Definition: This calculator solves triangle dimensions using the Law of Sines when you know one side length and two angles.

Purpose: It helps in trigonometry problems, construction planning, and any application requiring triangle measurements.

2. How Does the Calculator Work?

The calculator uses the Law of Sines formula:

\[ \frac{a}{\sin A} = \frac{b}{\sin B} = \frac{c}{\sin C} \]

Where:

\( a, b, c \) — Side lengths of the triangle
\( A, B, C \) — Angles opposite those sides respectively

Explanation: Given one side and its opposite angle, plus another angle, we can calculate all remaining sides and angles.

3. Importance of Triangle Calculations

Details: Accurate triangle calculations are essential in construction, navigation, engineering, and various scientific applications.

4. Using the Calculator

Tips: Enter the known side length (meters), known angle (degrees), and another angle (degrees). All angles must sum to less than 180°.

5. Frequently Asked Questions (FAQ)

Q1: What if my angles sum to 180° or more?
A: The calculator won't compute as this would violate the triangle angle sum theorem (angles must sum to exactly 180°).
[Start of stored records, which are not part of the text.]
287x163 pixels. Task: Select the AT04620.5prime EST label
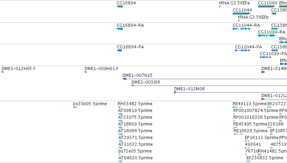[136, 158]
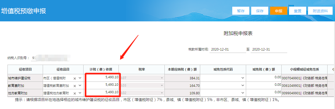Open 减免性质代码 dropdown in 教育费附加 row
This screenshot has height=109, width=335.
pyautogui.click(x=242, y=85)
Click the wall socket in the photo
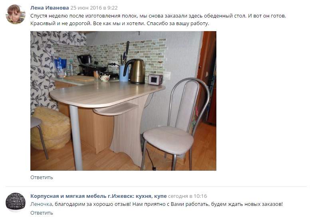Screen dimensions: 311x219 [x=166, y=76]
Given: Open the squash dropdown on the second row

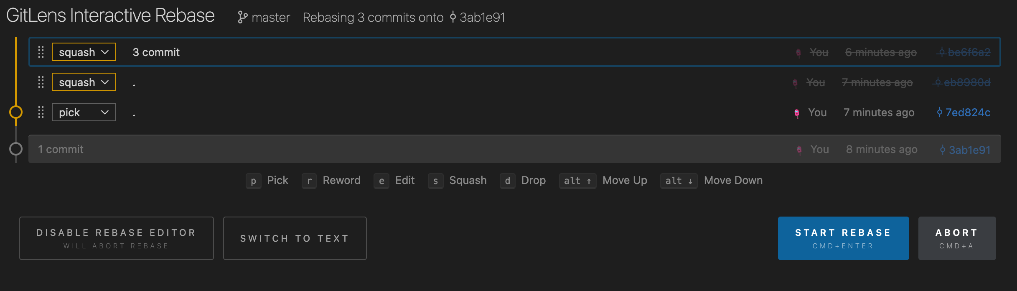Looking at the screenshot, I should [84, 82].
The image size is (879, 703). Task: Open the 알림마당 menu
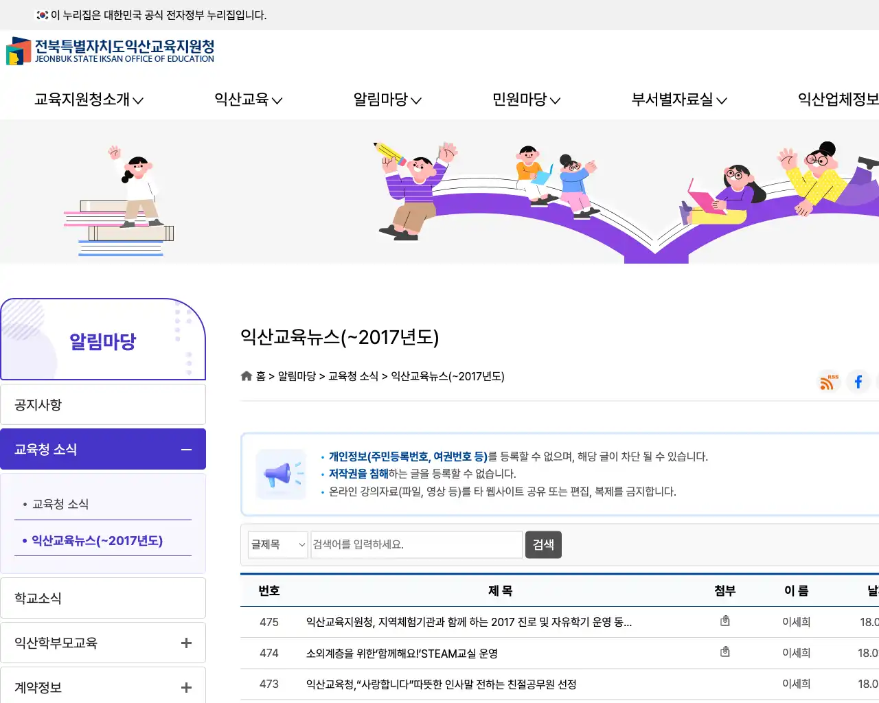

Q2: Can I use this for right triangles?
A: Yes, though right triangles can also be solved with simpler Pythagorean theorem when appropriate.

Q3: What units does this calculator use?
A: Side lengths are in meters, angles in degrees. You can convert results as needed.

Q4: How accurate are the results?
A: Results are mathematically precise, though practical measurements may have real-world variations.

Q5: What if I know two sides and an angle?
A: For that case, you would need a different calculator using the Law of Cosines.